Der «Prager Hockey-Frühling» von 1992 mit den ersten WM-Punktgewinnen gegen Kanada (1:1) und Russland (2:2) und dem Viertelfinalsieg gegen Deutschland (3:1) gilt zu Recht als grandioser Erfolg. Aber am Ende waren im Halbfinale gegen Schweden (1:4) und im Bronze-Spiel gegen Tschechien (2:5) chancenlos.

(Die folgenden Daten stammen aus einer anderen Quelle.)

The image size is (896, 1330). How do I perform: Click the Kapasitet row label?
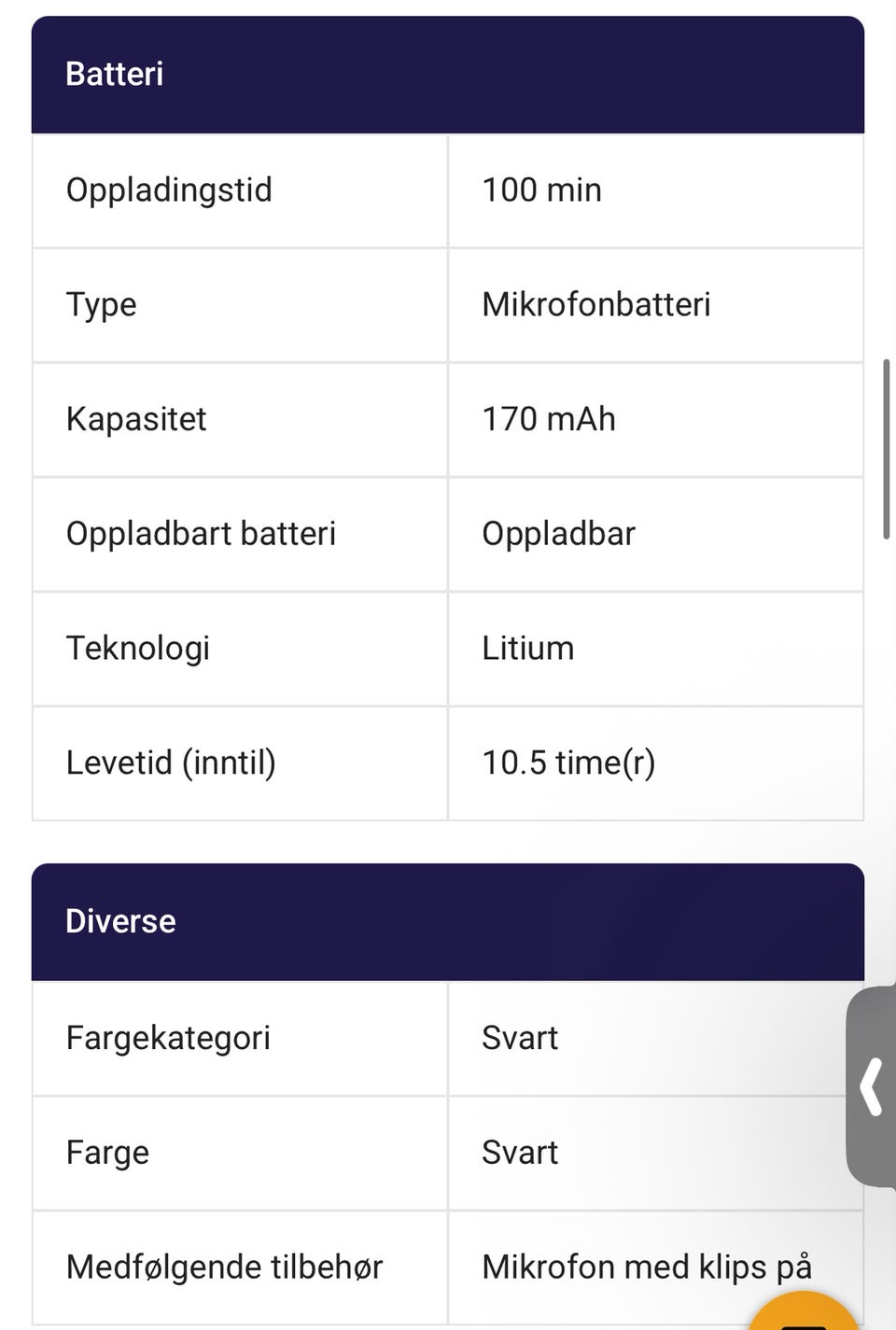[136, 420]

Der schräge Halbfinal 1998
Der WM-Halbfinal von 1998 ist eher ein Kuriosum: Die Schweiz erreichte mit einem 5:1 gegen Frankreich in der Vorrunde, einem 4:2 gegen Russland (der erste WM-Sieg gegen dieses Team) und einem 1:1 gegen die Slowakei die Halbfinals. Alle anderen Spiele gingen verloren: In der Vorrunde gegen die USA (1:5) und Schweden (2:4) in der Zwischenrunde gegen Tschechien (1:3), im Halbfinale gegen Schweden (1:4 und 2:7) und das Bronzespiel gegen Tschechien (1:4). Zwei Siege und ein Unentschieden für Platz vier – in Stockholm ist die Schweiz mit acht Siegen in Serie genau gleich weit. Der Modus von 1998 war kurios und mit «Blitz-Playoffs» im Halbfinale und im Finale: Es wurden zwei Partien gespielt. Bei Gleichstand wurde die zweite Partie verlängert und der Sieger der Verlängerung kam weiter.

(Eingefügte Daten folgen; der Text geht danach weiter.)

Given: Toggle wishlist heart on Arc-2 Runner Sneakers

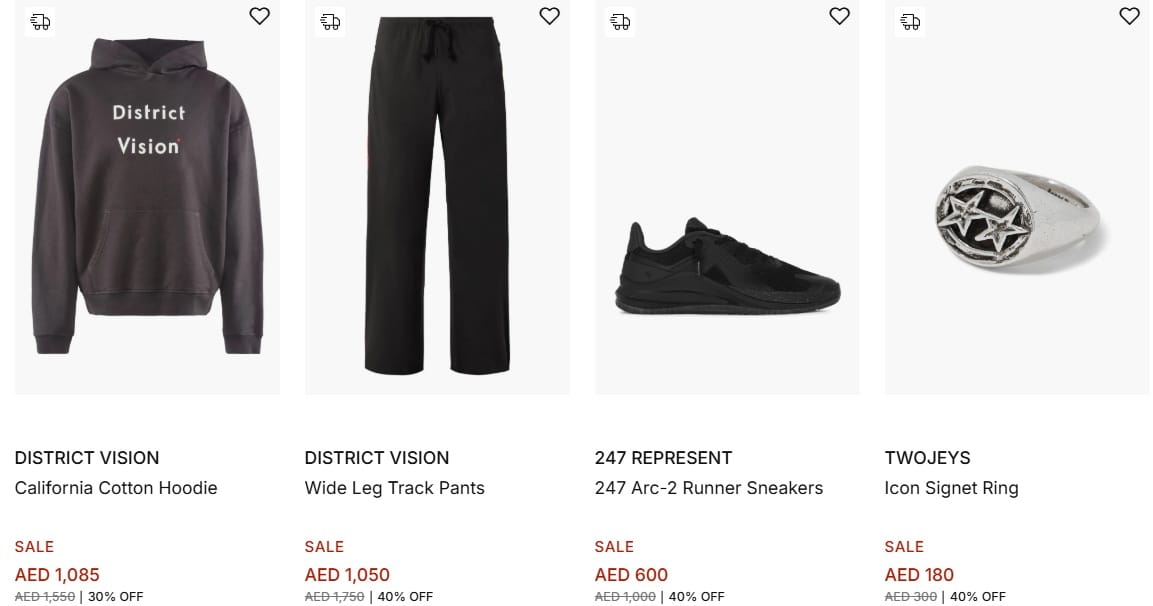Looking at the screenshot, I should pyautogui.click(x=839, y=16).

Auch die WM 2000 in St. Petersburg mit dem Sieg gegen Gastgeber Russland (3:2) kommt nicht an Stockholm 2013 heran: Wir verloren gegen Frankreich (2:4) in der Vorrunde, gegen Weissrussland (3:5) in der Zwischenrunde und das Viertelfinale gegen Kanada (3:5).
Der grösste Einzelsieg aller Zeiten
2006 in Turin feierten wir beim Olympischen Turnier mit dem 2:0 gegen die besten kanadischen NHL-Profi zwar den bis heute wohl grössten Einzelsieg alle Zeiten. Aber wir gewannen nur noch ein einziges weiteres Spiel: 3:2 gegen Tschechien. Wir verloren das Gruppenspiel gegen Finnland (0:5) und das Viertelfinale gegen Schweden (2:6) und kamen in den Gruppenpartien gegen Deutschland (2:2) und Italien (3:3) nicht über ein Remis hinaus.

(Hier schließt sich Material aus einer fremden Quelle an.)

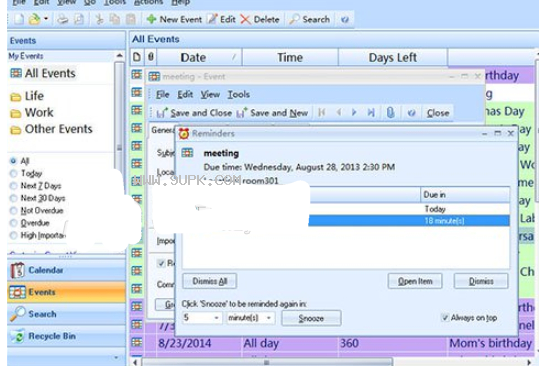Open the Tools menu in event window

coord(239,95)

Die WM-Mannschaft von 2013 ist die beste aller Zeiten. Das gilt auch, wenn jetzt die zwei restlichen Partien noch verloren gehen sollten.
So gut wie jetzt waren wir noch nie
2013 ist die erste WM bei der die Schweizer spielerisch, physisch (Kraft, Zweikampfstärke), läuferisch und taktisch auf Augenhöhe mit allen Gegner stehen. Nie zuvor waren die Offensive und die Defensive so gut ausbalanciert und funktionierten das Powerplay und das Boxplay so gut. Die NHL Profi, die besten Spieler der Welt, sind dabei. Zwar nicht bei allen Teams alle. Weil die Stanley Cup-Playoffs noch laufen. Aber auch wir müssen auf NHL-Stars verzichten (Streit, Sbisa, Brunner). Acht Siege in Serie an einer WM – diese Leistungskonstanz ist einmalig.